Please note: This was screened in March 2018
An immortal masterwork of music composition, composer Bernard Herrmann’s peerless score for Alfred Hitchcock’s timeless thriller set such a high watermark for cinematic suspense it’s left everything that’s followed feeling a dizzyingly long way down in comparison.
In Hitchcock's romantic story of obsession, manipulation and fear detective John 'Scottie' Ferguson (James Stewart) is forced to retire after his fear of heights causes the death of a fellow officer. Hired by an old college friend to trail his wife, having become worried about her strange and inconsistent behaviour, Scottie soon falls in love with the enigmatic woman (Kim Novak), but can't prevent tragedy from occurring.

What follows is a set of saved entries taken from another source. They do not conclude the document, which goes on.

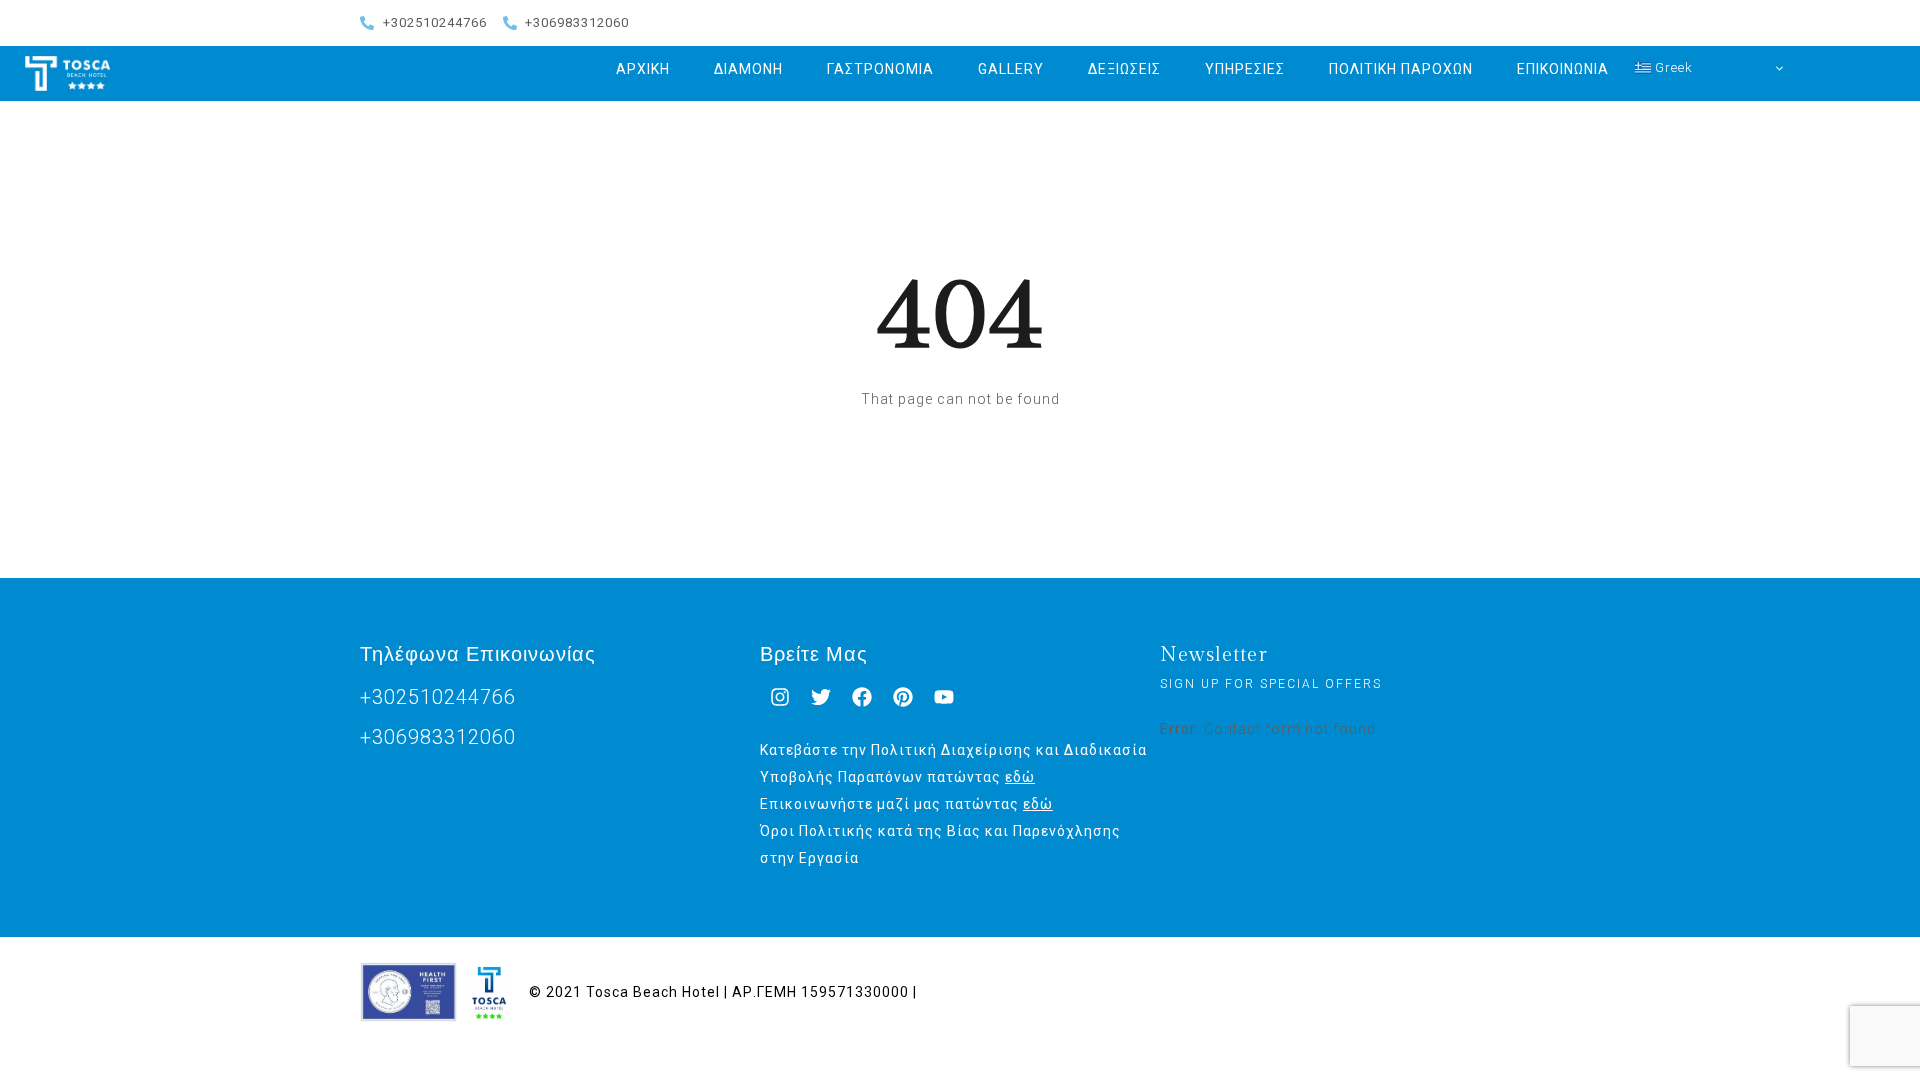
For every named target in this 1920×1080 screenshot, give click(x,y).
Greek (1672, 67)
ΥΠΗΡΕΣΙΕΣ (1245, 69)
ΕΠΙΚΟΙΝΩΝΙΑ (1563, 69)
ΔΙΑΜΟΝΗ (748, 69)
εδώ (1020, 777)
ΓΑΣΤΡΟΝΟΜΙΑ (880, 69)
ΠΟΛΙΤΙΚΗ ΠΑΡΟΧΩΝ (1401, 69)
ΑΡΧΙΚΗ (643, 69)
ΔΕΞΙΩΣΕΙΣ (1124, 69)
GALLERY (1011, 69)
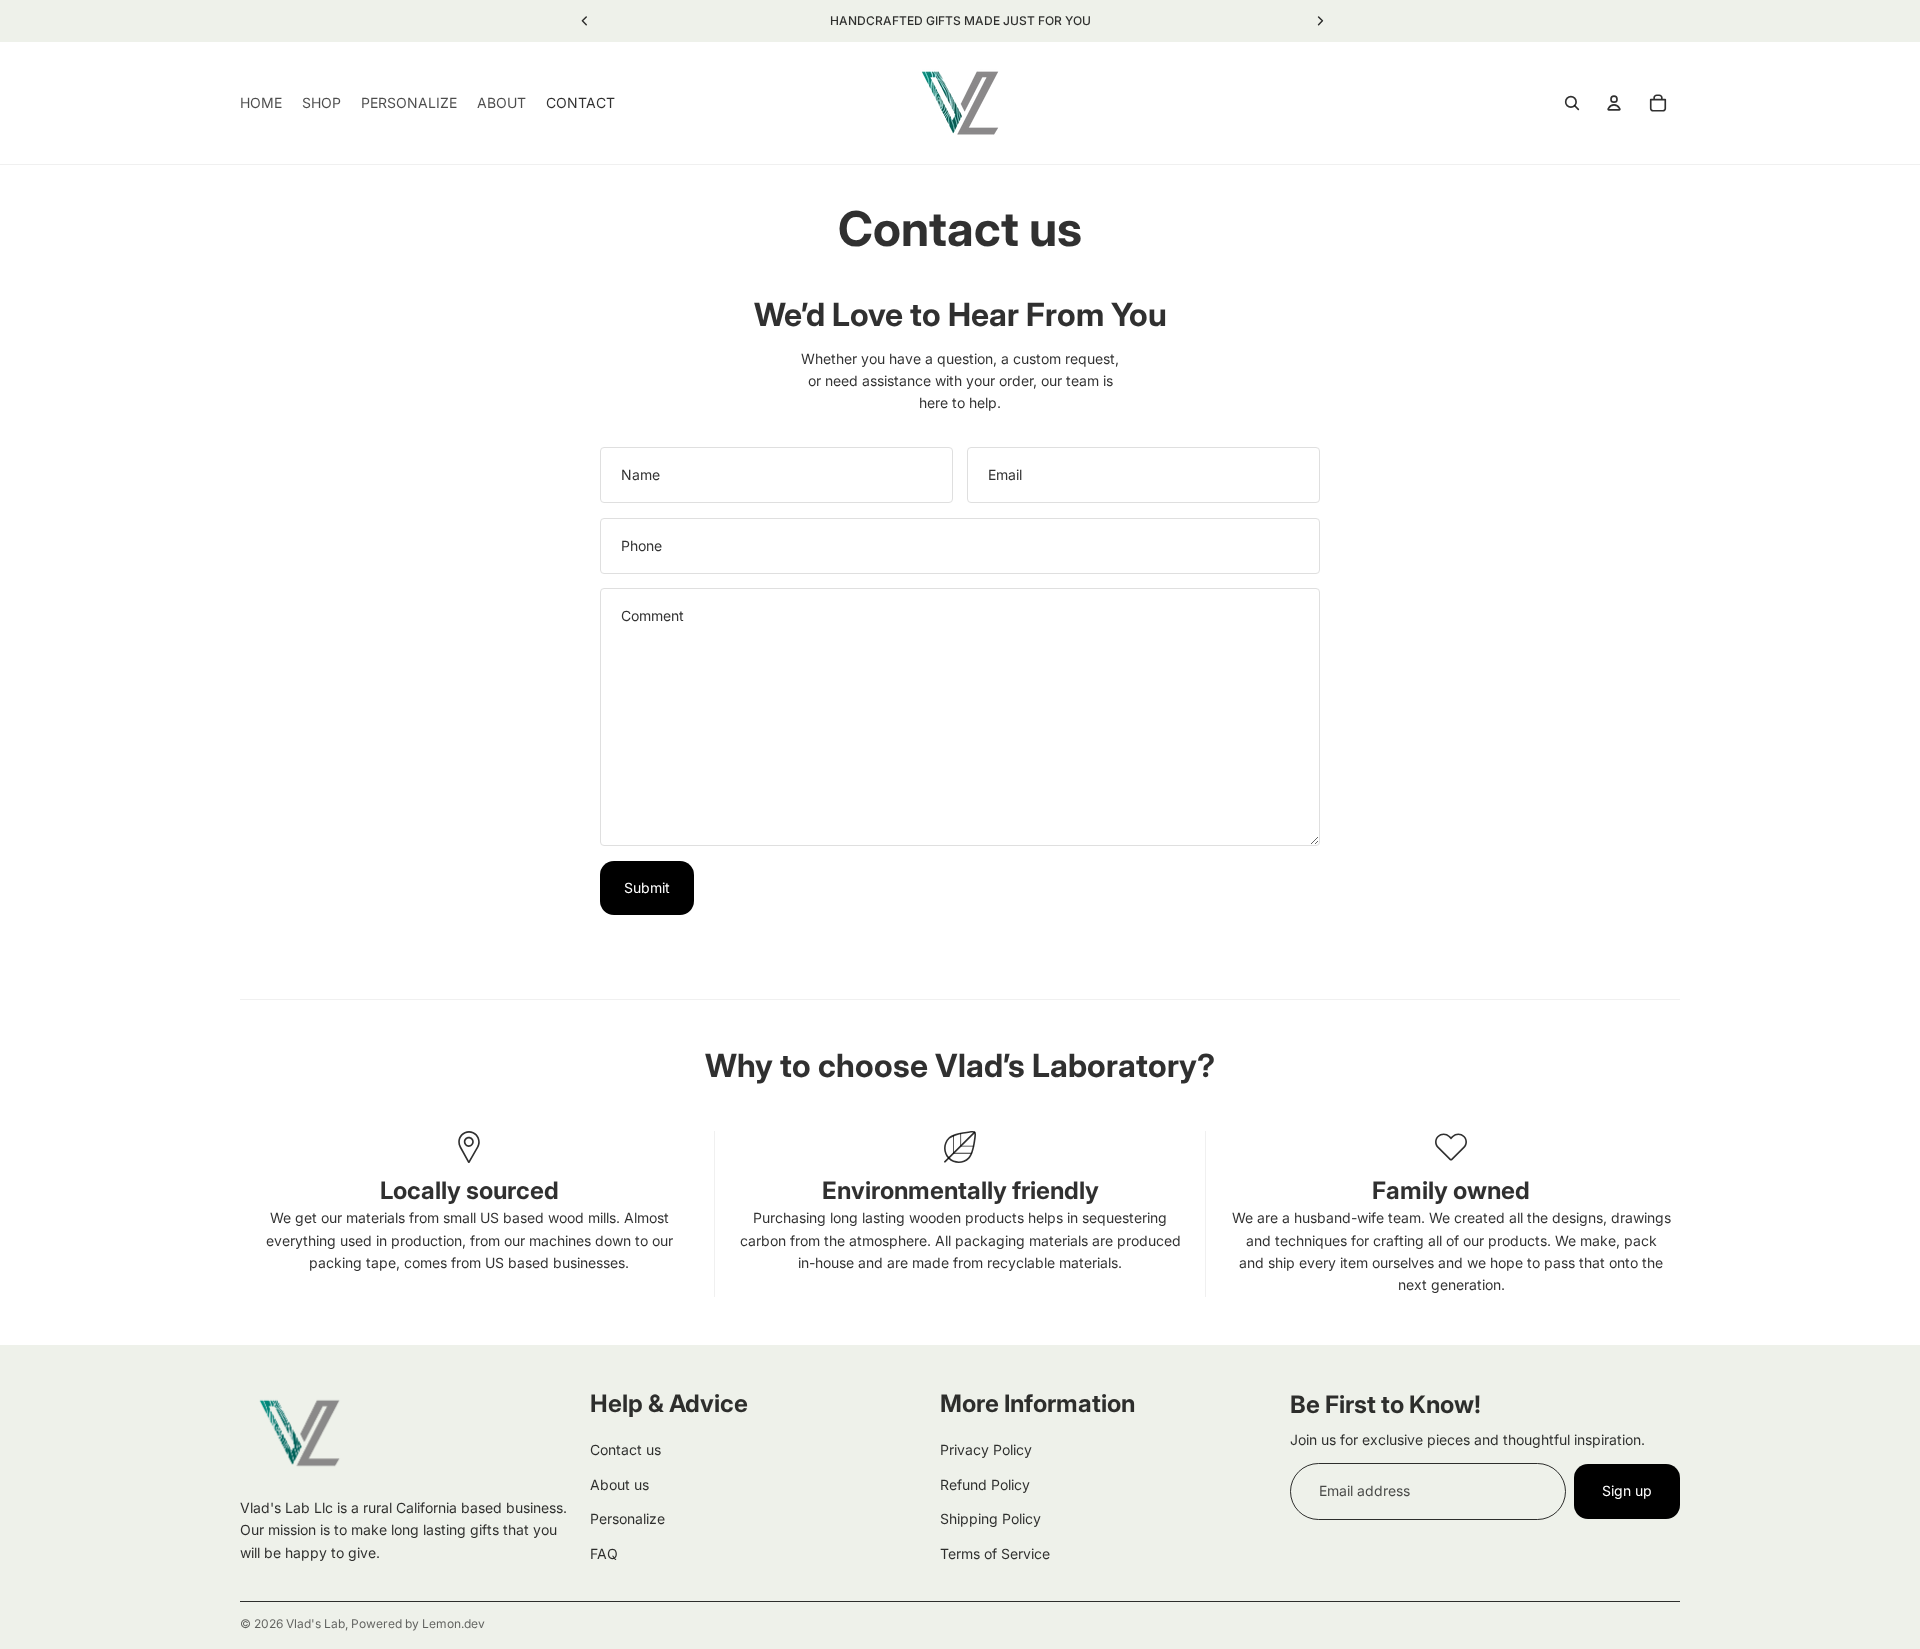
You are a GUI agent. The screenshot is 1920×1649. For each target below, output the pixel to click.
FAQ (604, 1552)
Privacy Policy (986, 1449)
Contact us (625, 1449)
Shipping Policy (990, 1518)
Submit (647, 887)
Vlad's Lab (315, 1623)
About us (619, 1484)
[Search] (1572, 103)
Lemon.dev (453, 1623)
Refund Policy (985, 1484)
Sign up (1627, 1490)
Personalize (627, 1518)
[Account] (1614, 103)
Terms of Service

And when some months later he spots a woman who bears an uncanny resemblance, it causes him to want to transform her image into that of the other girl, leading him into a spiralling cycle of madness and lies.
How much of this wonderful film’s famously suspenseful atmosphere is owed to Bernard Herrmann? Right from its famous title sequence it’s clear we are in the presence of something special – its endless circles of sound, interspersed with shuddering dissonances, rotating in tandem the hypnotic visuals - the music literally induces vertigo. A landmark film in pretty much every respect you care to mention, but it is Herrmann, ingeniously informing us through score, who informs us as to what it is really all about.